[ACTIVITY]:
The entries below should be copied exactly and completely.
╭─ DATASET CONTENT
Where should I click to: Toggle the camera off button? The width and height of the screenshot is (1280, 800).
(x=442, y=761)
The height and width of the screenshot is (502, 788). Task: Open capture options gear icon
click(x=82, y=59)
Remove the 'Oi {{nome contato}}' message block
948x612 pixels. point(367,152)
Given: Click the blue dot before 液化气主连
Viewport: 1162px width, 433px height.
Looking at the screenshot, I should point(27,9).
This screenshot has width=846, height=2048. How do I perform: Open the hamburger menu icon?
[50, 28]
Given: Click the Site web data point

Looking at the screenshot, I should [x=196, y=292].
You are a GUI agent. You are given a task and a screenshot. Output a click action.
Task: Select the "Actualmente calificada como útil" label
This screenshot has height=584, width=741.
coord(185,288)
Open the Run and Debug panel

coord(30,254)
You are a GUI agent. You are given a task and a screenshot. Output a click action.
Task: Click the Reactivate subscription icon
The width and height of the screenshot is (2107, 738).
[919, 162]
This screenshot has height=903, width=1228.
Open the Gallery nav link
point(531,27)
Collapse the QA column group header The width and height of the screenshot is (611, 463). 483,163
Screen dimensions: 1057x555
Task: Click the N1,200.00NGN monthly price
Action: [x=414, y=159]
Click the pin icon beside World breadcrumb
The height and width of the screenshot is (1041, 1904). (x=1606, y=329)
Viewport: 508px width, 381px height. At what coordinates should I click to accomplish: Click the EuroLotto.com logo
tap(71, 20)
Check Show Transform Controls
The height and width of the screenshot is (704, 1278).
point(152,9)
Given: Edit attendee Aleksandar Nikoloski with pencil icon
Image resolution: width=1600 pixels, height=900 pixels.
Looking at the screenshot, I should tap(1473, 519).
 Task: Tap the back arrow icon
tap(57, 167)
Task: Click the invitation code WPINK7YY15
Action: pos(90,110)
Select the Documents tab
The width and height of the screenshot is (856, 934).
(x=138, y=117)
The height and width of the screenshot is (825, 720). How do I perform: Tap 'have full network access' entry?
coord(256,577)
╰─
[TASK OUTPUT]:
Where should I click to: Toggle the camera off button? The width and height of the screenshot is (1280, 800).
(x=442, y=761)
The height and width of the screenshot is (502, 788). Task: Open capture options gear icon
click(x=82, y=59)
Remove the 'Oi {{nome contato}}' message block
948x612 pixels. point(367,152)
Given: Click the blue dot before 液化气主连
Viewport: 1162px width, 433px height.
Looking at the screenshot, I should point(27,9).
This screenshot has width=846, height=2048. How do I perform: Open the hamburger menu icon?
[50, 28]
Given: Click the Site web data point

Looking at the screenshot, I should [x=196, y=292].
You are a GUI agent. You are given a task and a screenshot. Output a click action.
Task: Select the "Actualmente calificada como útil" label
This screenshot has height=584, width=741.
coord(185,288)
Open the Run and Debug panel

coord(30,254)
You are a GUI agent. You are given a task and a screenshot. Output a click action.
Task: Click the Reactivate subscription icon
The width and height of the screenshot is (2107, 738).
[919, 162]
This screenshot has height=903, width=1228.
Open the Gallery nav link
point(531,27)
Collapse the QA column group header The width and height of the screenshot is (611, 463). 483,163
Screen dimensions: 1057x555
Task: Click the N1,200.00NGN monthly price
Action: [x=414, y=159]
Click the pin icon beside World breadcrumb
The height and width of the screenshot is (1041, 1904). (x=1606, y=329)
Viewport: 508px width, 381px height. At what coordinates should I click to accomplish: Click the EuroLotto.com logo
tap(71, 20)
Check Show Transform Controls
The height and width of the screenshot is (704, 1278).
point(152,9)
Given: Edit attendee Aleksandar Nikoloski with pencil icon
Image resolution: width=1600 pixels, height=900 pixels.
Looking at the screenshot, I should tap(1473, 519).
 Task: Tap the back arrow icon
tap(57, 167)
Task: Click the invitation code WPINK7YY15
Action: pos(90,110)
Select the Documents tab
The width and height of the screenshot is (856, 934).
(x=138, y=117)
The height and width of the screenshot is (825, 720). How do I perform: Tap 'have full network access' entry?
coord(256,577)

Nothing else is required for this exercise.